Below you will find pages that utilize the taxonomy term “Maph”
maph: Maps Based on Perfect Hashing for Sub-Microsecond Key-Value Storage
June 10, 2024
maph is a key-value store that gets sub-100 nanosecond median lookup latency. The basic idea: memory-map the entire database file, use perfect hashing to locate keys in a single probe, and do everything lock-free with atomic operations. No kernel transitions on the read path. No copying. No locking.
The problem
Key-value stores hit three walls when you need microsecond-level latency:
- Kernel overhead. System calls cost 100-500ns per operation just for the context switch.

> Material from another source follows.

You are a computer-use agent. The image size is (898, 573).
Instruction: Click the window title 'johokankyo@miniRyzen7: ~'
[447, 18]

- Memory copying. Traditional stores copy data from kernel buffers to user space, between internal structures, for serialization. Each copy costs time.

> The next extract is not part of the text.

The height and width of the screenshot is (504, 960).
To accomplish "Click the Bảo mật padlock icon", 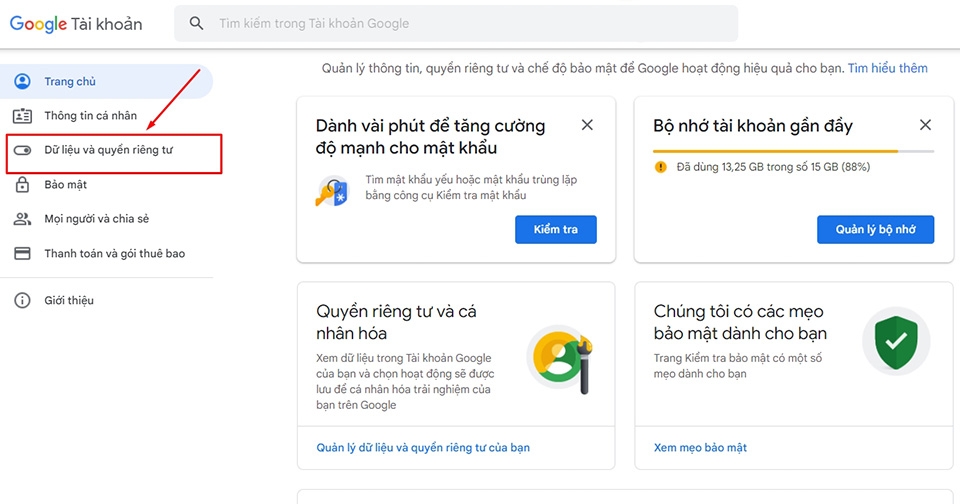I will (x=22, y=185).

- Synchronization. Lock-based concurrency creates contention and unpredictable tail latency.
For most applications, these costs are noise. For things like feature stores in ML inference pipelines, or anything where you’re doing thousands of lookups per request within a tight latency budget, they dominate.
Three techniques
1. Zero-copy via mmap
Memory-map the database file and let the CPU’s MMU handle address translation:
// Traditional approach: Multiple copies
std::vector<uint8_t> data = read_from_disk(key); // Kernel -> user copy
Value v = deserialize(data); // Another copy
process(v); // Yet another copy
// maph approach: Direct memory access
auto store = maph::Maph::open("mystore.maph");
auto value = store->get(key); // Zero copies. Direct pointer into mmap region
The kernel page cache handles persistence automatically. You get the illusion of in-memory access with durability.

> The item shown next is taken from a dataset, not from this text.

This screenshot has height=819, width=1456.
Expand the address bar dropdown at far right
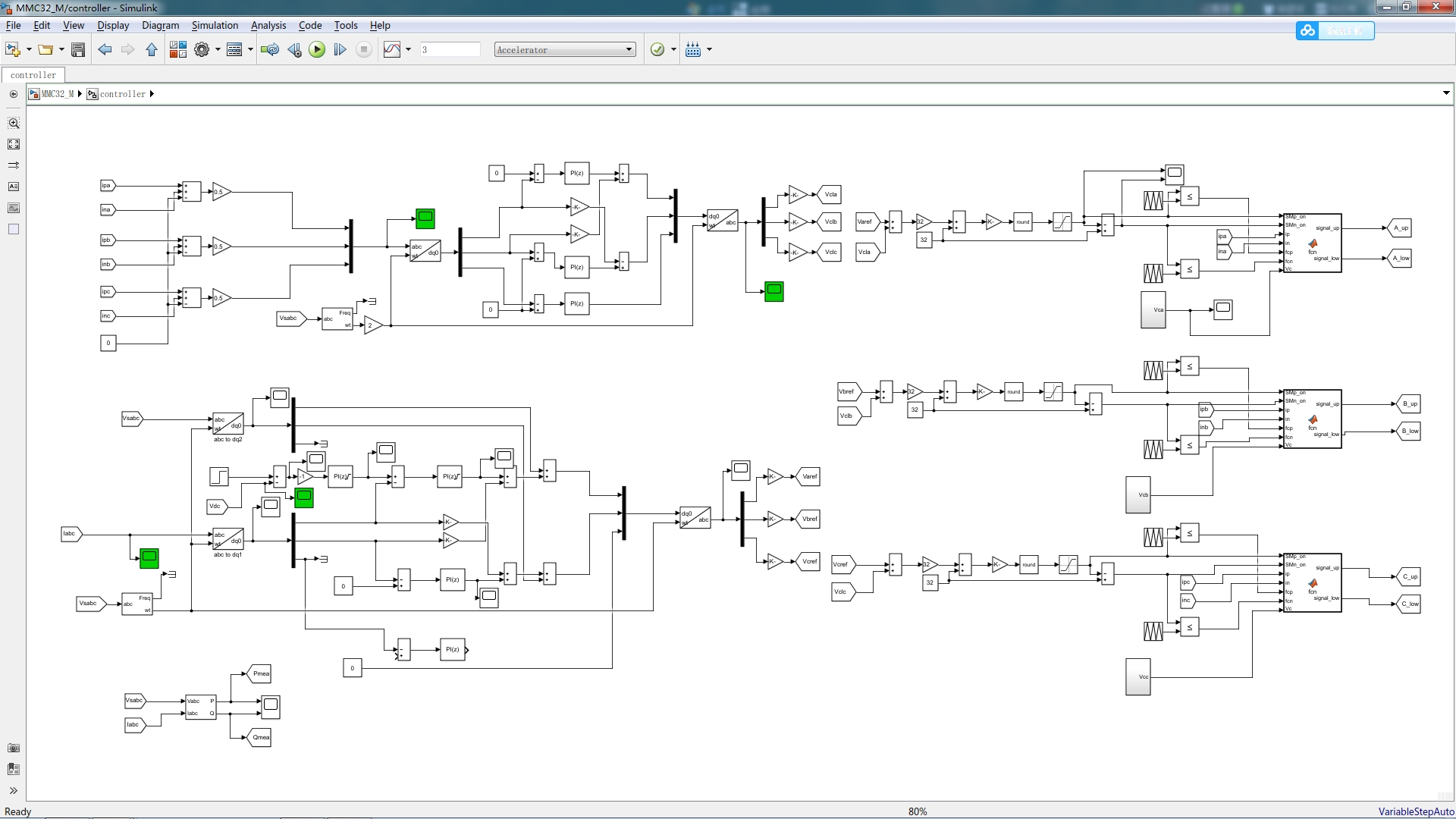coord(1446,93)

2. Hybrid hash architecture
maph uses a hybrid hasher that combines perfect hashing with standard hashing. When you optimize (via the /optimize REST endpoint or optimize() in C++), it constructs a minimal perfect hash function for all current keys:
Known keys get O(1) worst-case lookup with exactly one memory access. No probing. Keys inserted after optimization fall back to FNV-1a with linear probing:
\[ \text{slot}_i = (h_s(k) + i) \bmod n, \quad i \in [0, \text{MAX\_PROBES} - 1] \]The maximum probe distance (default 10) bounds worst-case latency. Both hash paths use the same slot array, so there’s no static partitioning. The hybrid hasher checks whether a key was in the original optimized set and dispatches accordingly.
3. Lock-free atomic operations
Every operation uses compare-and-swap and atomic versioning. Each slot has a 64-bit atomic value: key hash in the upper 32 bits, version counter in the lower 32.